When Fletcher Martin died in 1979, the New York Times entitled his obituary “Artist of Action.” No three words better encapsulated Martin’s place in twentieth-century U.S. art. Not since George Bellows had any U.S. artist been so enraptured by rough and rugged masculinity. Martin carved out a name for himself by painting and illustrating men in combat, rodeos, racetracks, boxing matches, and saloons.
Fletcher Martin was born in 1904 in Palisade, Colorado, one of seven children of newspaperman Clinton Martin and his wife Josephine. He acquired a knowledge of the western United States as the family relocated to Idaho and Washington. Martin dropped out of high school at age 15 and was largely self-taught as an artist. He took on a series of odd jobs--migratory farmworker, light heavyweight boxer, lumberjack, and printer—that would later provide the subjects for some of his most evocative work. After serving in the Navy (1922-26), Martin settled in Los Angeles.
Working for the Federal Art Project of the Works Progress Administration enabled Martin to quit his job as a printer in 1935 and try a career in painting. He won several commissions to paint murals in the naturalistic American Scene style including one in Los Angeles and one in Kellogg, Idaho. Much of his work from this time reflected labor issues, often taking a pro-worker stance. Martin was active in the L.A. chapter of the anti-fascist American Artists Congress, serving as president in 1939. In 1938, the Museum of Modern Art bought his “Trouble in Frisco,” a porthole view of a striking longshoreman and a strikebreaker.

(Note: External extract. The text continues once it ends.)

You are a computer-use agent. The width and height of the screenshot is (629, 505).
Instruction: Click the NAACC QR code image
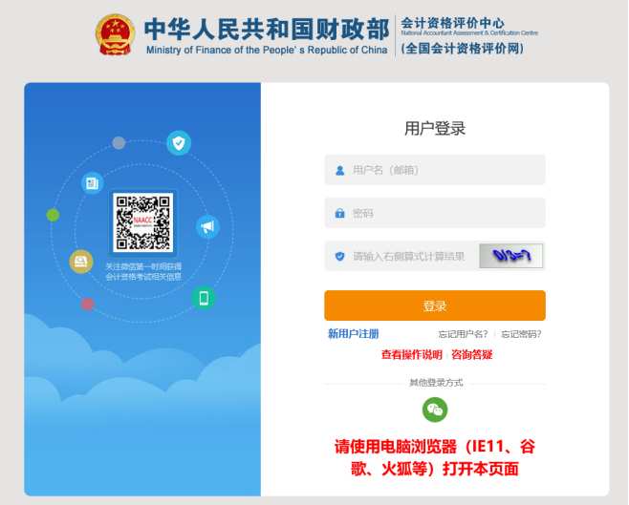pyautogui.click(x=142, y=222)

During World War II, Martin worked as an artist-correspondent for Life Magazine and made hundreds of sketches of U.S. soldier life. The 27 December 1943 issue of Life magazine featured 14 of his painting from the North African campaign, including the cover illustration. The feature helped to bring him national recognition. He subsequently made illustrations of wartime London and the 1944 Allied invasion of France.

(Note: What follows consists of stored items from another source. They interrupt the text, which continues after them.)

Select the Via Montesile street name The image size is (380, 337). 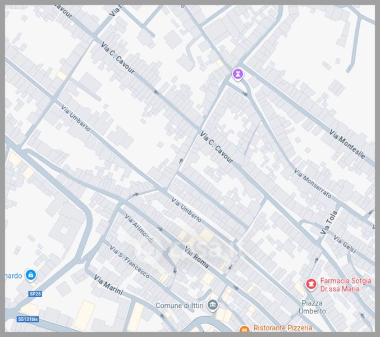[x=347, y=144]
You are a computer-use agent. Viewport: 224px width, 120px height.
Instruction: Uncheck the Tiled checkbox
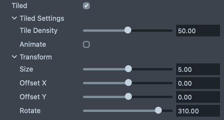[86, 6]
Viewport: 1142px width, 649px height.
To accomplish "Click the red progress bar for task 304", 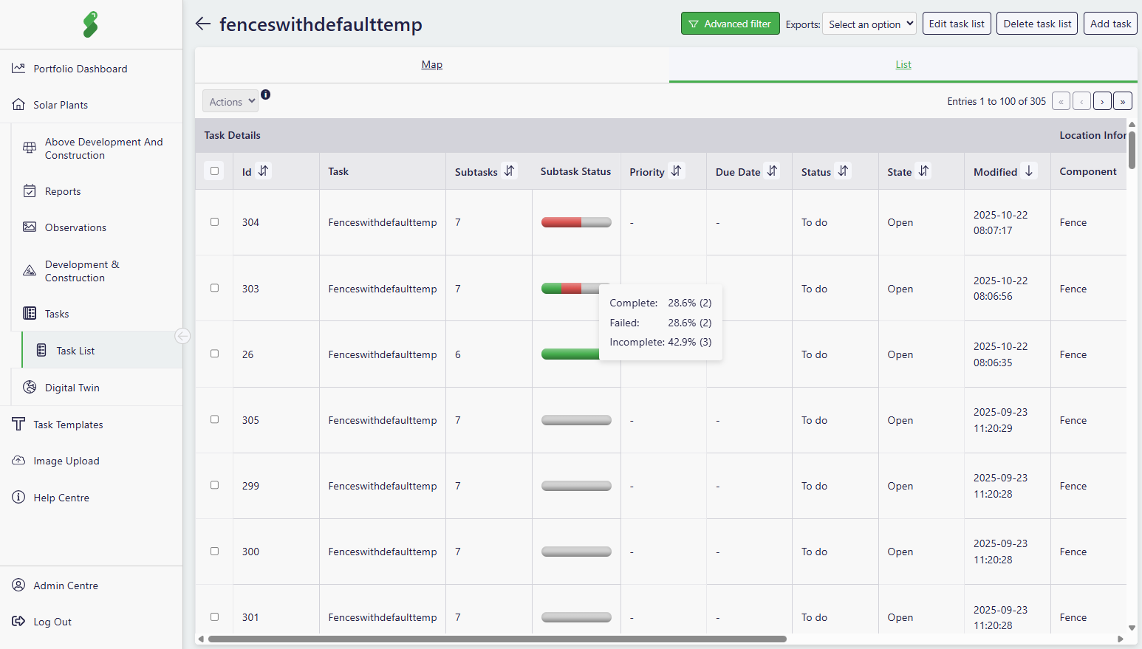I will [562, 222].
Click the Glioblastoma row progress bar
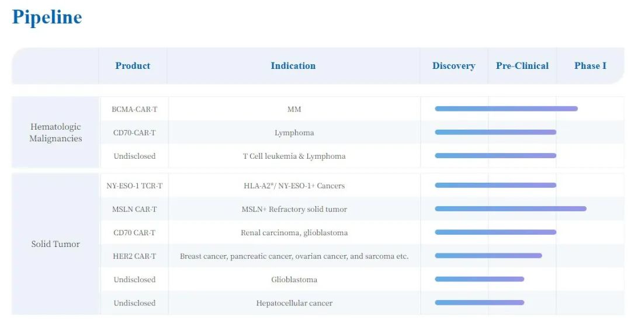Viewport: 631px width, 324px height. 479,279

In the 1950s, with the American Scene in eclipse, Martin dabbled in landscapes, abstractionism, and even ‘naïve’ images of women and children. Despite this slight turn to more decorative work, he still loved to paint manly sports, the more violent and dangerous, the better. Boxers remained a favorite subject, but cowboys and bullfighters also put in an appearance. Many of Martin’s most popular works were reproduced as woodcuts, lithographs, or silkscreens and appeared in countless taverns, restaurants, and basements across the United States.
Martin’s restlessness was legendary. After World War II, he settled in New York City in 1945 and then in Woodstock, NY. However, he traveled widely as a teacher and illustrator, usually remaining no more than a year or two at schools around the United States. Martin married five times as well as a famous relationship with movie star Sylvia Sidney; four of his marriages ended in divorce. At his death from a heart attack at 75 years of age, he was dividing his time between Mexico and a home in Sarasota, Florida.
Fletcher Martin remains well known for his images of soldiers in World War II and his depiction of boxing matches. Yet despite the violence inherent in his favorite subjects, he was able to depict the soldier, the worker, the sportsman or the everyday man with both strength and empathy.